### What the task requires
In the listing below, find the line containing "The image size is (1992, 1500)." and the line containing "This screenshot has width=1955, height=1060.". Repeat exactly those two lines and every line between them, nothing more.

### Materials provided
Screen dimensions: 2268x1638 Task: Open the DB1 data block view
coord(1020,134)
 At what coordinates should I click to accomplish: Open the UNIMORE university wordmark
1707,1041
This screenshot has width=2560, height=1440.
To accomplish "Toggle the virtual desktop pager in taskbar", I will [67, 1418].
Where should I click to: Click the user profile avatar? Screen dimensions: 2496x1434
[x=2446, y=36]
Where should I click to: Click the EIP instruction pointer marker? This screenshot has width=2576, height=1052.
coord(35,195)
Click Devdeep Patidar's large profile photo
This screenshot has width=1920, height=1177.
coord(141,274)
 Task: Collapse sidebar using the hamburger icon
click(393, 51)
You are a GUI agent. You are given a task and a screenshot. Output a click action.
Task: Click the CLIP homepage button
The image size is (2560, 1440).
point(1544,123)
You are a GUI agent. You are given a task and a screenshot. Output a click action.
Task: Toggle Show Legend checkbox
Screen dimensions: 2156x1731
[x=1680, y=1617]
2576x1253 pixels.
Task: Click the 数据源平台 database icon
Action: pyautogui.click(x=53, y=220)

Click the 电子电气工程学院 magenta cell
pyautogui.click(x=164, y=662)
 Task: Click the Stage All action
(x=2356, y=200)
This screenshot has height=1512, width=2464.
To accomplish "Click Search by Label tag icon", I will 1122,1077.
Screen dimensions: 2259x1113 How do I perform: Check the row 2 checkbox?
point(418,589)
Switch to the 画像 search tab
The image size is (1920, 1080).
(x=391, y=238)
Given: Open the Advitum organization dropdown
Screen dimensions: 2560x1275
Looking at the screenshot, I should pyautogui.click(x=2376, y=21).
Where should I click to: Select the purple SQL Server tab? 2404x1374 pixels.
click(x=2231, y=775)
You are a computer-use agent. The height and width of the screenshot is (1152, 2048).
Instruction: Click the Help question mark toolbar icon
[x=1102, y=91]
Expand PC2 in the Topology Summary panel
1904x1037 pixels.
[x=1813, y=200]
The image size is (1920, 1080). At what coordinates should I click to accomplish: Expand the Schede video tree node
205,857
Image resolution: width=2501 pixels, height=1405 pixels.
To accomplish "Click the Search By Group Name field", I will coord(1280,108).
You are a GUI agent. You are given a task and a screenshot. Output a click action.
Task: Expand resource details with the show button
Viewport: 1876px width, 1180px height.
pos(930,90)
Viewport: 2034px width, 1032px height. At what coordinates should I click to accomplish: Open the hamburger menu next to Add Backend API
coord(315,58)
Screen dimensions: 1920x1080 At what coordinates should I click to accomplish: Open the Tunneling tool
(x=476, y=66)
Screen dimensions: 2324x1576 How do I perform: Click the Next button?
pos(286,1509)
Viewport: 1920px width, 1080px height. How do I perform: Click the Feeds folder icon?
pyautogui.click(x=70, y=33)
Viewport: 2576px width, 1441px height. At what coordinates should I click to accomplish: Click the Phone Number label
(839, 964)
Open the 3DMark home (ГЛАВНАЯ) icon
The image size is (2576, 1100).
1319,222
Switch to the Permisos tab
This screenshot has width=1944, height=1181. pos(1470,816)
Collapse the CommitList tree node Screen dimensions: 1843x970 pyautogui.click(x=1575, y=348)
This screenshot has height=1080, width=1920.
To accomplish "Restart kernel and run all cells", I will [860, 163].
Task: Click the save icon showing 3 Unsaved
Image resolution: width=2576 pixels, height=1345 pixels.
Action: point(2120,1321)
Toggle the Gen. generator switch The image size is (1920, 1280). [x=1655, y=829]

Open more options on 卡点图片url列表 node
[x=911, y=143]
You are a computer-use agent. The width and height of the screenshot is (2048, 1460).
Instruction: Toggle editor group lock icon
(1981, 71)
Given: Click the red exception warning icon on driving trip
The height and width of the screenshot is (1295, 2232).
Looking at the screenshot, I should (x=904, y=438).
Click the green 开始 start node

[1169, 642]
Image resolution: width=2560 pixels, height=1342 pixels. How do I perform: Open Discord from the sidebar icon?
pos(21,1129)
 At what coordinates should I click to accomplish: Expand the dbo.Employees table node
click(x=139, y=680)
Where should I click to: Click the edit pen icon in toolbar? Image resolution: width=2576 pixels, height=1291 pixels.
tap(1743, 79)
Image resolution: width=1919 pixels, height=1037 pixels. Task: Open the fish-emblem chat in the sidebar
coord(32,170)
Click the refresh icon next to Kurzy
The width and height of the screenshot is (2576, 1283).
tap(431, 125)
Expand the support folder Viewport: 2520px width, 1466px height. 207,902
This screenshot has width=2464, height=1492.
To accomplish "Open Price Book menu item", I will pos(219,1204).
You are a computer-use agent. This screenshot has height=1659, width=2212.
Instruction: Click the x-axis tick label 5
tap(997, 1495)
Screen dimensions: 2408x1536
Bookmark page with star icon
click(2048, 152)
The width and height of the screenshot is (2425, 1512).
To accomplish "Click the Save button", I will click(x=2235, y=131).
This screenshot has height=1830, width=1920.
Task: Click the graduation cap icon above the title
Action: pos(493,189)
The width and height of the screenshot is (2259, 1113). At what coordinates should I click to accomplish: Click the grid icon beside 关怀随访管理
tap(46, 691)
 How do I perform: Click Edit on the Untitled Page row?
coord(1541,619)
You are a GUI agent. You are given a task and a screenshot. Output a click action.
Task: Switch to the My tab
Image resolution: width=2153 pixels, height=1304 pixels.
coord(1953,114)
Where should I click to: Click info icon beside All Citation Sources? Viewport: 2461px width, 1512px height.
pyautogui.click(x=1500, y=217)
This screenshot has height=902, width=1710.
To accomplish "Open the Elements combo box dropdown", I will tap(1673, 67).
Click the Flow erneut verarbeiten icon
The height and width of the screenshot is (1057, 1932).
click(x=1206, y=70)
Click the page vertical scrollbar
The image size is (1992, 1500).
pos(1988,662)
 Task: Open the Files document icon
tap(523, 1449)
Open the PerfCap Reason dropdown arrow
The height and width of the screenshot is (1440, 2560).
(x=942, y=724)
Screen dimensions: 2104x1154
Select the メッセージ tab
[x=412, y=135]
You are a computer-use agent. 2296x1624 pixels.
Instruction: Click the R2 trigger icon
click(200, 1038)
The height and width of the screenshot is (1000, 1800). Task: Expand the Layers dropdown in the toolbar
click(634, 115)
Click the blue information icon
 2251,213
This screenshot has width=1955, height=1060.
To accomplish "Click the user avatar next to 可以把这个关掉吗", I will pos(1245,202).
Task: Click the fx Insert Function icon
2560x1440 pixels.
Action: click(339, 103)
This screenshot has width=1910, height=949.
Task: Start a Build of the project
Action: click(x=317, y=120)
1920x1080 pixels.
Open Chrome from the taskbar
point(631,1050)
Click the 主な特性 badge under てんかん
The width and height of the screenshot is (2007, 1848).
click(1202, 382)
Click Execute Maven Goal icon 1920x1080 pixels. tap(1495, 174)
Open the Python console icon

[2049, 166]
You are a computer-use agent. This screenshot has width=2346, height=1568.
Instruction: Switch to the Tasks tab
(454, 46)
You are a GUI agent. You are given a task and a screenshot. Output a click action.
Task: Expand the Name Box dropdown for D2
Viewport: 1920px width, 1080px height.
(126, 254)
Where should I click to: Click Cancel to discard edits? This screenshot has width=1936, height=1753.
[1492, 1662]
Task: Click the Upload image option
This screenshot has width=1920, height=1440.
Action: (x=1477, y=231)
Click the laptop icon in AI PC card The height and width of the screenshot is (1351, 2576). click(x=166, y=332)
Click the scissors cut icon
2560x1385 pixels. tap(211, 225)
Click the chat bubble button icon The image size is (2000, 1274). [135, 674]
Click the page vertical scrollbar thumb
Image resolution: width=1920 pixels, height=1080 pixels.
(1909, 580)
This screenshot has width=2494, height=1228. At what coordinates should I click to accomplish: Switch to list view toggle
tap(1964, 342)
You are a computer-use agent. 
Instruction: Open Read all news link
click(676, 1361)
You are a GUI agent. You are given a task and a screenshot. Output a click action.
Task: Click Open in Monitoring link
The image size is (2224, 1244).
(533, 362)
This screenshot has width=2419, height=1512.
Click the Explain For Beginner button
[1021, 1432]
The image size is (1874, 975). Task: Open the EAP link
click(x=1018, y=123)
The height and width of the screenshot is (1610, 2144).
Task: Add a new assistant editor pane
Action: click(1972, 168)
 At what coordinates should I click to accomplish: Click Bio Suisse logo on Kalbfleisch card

### Finished exercise
The image size is (1992, 1500).
pos(1988,662)
 Task: Open the Files document icon
tap(523, 1449)
Open the PerfCap Reason dropdown arrow
The height and width of the screenshot is (1440, 2560).
(x=942, y=724)
Screen dimensions: 2104x1154
Select the メッセージ tab
[x=412, y=135]
You are a computer-use agent. 2296x1624 pixels.
Instruction: Click the R2 trigger icon
click(200, 1038)
The height and width of the screenshot is (1000, 1800). Task: Expand the Layers dropdown in the toolbar
click(634, 115)
Click the blue information icon
 2251,213
This screenshot has width=1955, height=1060.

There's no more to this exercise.